9. Are there people or events that have been influential in your career?

Dennis Tolley is the number one most influential person that I have worked with. Tom Fleming at the University of Washington was my dissertation advisor and is a clinical trials expert. He really got me going in my career. John Wellner, who was the La Cam Lecturer at the Joint Statistical Meetings, who was a member of my dissertation committee, and he and I have been friends for many years. He has been very influential in the way that I think about theoretical statistics and has been tremendously supportive and encouraging to me. He is a role model to me and an unbelievably strong theoretical statistician and a very kind person.

A role model who is not a statistician is the collaborator that I worked with on cystic fibrosis for many years – Phillip Farrell who was Chair of Paediatrics when I started working with him at the University of Wisconsin-Madison. He then became Dean of the Medical School and did an incredibly good job doing administrative work and as a clinical scientist. He was very good to work with because he was very interested in different methods of approach, especially if they answered the right scientific questions. There were several times when could have done something simpler but it would have changed the question that we wanted to ask. He insisted that we figure out the method that was right in order to answer the scientific question and that was a very interesting and important lesson to learn for me.

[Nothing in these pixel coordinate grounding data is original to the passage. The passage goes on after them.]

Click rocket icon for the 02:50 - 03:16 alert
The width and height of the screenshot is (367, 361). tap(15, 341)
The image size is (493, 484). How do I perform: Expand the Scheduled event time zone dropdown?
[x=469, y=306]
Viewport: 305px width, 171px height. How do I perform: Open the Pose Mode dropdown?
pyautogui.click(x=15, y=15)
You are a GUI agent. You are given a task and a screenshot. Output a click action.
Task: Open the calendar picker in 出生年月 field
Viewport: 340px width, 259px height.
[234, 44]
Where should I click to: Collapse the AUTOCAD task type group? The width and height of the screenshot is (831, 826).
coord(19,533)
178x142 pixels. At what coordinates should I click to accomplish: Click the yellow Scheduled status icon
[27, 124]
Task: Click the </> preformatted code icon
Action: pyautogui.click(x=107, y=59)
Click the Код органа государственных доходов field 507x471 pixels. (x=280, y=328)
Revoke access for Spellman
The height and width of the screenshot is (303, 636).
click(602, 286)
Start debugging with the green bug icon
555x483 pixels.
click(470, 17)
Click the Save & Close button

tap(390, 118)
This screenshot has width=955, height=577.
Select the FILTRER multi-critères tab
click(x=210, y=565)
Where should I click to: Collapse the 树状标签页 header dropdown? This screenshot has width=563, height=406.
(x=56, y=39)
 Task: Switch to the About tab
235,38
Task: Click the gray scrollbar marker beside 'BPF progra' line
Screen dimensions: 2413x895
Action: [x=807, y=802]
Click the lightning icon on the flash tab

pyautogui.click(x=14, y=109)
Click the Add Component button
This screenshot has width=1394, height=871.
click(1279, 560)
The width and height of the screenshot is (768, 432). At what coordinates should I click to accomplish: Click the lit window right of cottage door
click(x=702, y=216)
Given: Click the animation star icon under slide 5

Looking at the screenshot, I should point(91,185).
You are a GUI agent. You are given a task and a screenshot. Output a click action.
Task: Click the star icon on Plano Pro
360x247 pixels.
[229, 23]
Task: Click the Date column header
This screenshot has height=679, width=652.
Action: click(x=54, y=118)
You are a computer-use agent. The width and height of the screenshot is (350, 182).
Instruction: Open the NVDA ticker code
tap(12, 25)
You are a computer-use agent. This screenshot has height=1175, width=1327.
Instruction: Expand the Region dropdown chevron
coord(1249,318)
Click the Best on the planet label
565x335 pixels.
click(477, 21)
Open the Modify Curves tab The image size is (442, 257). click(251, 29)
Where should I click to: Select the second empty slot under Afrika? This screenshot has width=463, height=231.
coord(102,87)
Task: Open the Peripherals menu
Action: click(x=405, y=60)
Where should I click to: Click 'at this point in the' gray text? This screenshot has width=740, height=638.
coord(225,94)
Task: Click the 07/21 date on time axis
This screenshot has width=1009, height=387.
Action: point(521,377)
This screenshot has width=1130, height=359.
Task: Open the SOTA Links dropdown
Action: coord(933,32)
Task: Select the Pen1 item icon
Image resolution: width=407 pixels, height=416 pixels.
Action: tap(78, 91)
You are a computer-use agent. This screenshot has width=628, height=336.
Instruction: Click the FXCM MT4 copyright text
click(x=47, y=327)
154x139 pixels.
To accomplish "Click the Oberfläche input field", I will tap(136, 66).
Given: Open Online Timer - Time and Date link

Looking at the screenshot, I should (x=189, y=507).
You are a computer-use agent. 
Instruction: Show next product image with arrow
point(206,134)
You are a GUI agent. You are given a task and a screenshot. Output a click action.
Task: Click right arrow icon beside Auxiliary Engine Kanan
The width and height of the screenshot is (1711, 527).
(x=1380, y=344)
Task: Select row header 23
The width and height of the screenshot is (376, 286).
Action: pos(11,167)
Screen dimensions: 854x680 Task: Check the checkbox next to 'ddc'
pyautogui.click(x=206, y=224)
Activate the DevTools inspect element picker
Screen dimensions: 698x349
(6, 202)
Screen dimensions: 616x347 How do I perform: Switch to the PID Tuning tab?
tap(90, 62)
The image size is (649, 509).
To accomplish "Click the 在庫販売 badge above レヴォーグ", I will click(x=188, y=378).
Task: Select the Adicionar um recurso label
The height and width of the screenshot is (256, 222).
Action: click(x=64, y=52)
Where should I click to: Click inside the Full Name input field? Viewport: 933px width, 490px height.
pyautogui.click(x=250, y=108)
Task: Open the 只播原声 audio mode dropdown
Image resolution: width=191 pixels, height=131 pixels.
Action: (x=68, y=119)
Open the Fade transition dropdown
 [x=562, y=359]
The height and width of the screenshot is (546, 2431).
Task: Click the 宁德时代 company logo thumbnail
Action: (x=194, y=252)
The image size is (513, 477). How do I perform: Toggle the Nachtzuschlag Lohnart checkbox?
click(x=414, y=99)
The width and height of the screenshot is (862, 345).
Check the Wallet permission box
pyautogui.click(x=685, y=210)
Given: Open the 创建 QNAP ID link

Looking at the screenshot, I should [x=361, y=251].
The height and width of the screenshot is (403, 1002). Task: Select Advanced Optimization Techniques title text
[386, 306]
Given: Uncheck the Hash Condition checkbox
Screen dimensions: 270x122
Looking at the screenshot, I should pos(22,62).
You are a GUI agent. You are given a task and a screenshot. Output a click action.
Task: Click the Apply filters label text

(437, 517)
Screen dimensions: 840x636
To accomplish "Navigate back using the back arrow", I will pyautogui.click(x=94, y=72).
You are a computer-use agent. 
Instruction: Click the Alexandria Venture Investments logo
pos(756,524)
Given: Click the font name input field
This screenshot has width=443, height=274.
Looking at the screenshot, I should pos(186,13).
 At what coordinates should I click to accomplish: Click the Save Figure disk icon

10. If you had not got involved in the field of statistics, what do you think you would have done? (Is there another field that you could have seen yourself making an impact on?)

The most serious other field that I worked in was music composition. I have both a BM and MM in music composition and was double majoring in music competition and pure mathematics before switching from math to statistics. As I took graduate level statistics courses right off the bat, it was easier for me to become a graduate student in statistics while remaining an undergraduate student in music so when I graduated in 1988 from Brigham Young University, I received both a BM in music competition and an MS in statistics.

I play the French horn and piano but I was more focused on composing. I took the music GRE whilst a PhD student at the University of Washington, thinking that I might go back and be a composer. Then, when I went to the University of Wisconsin for my first faculty position, part of the way working on tenure, I decided that I had to do more music and so I actually worked on and completed an MM in music composition.

Every once in a while, I do some composing and several years ago wrote an orchestral piece for my daughter’s senior year in high school for her and her orchestra to play and premier. I don’t think composing is a practical professional option for me, to be honest, but I could also have gone into computer science, pure math or physics.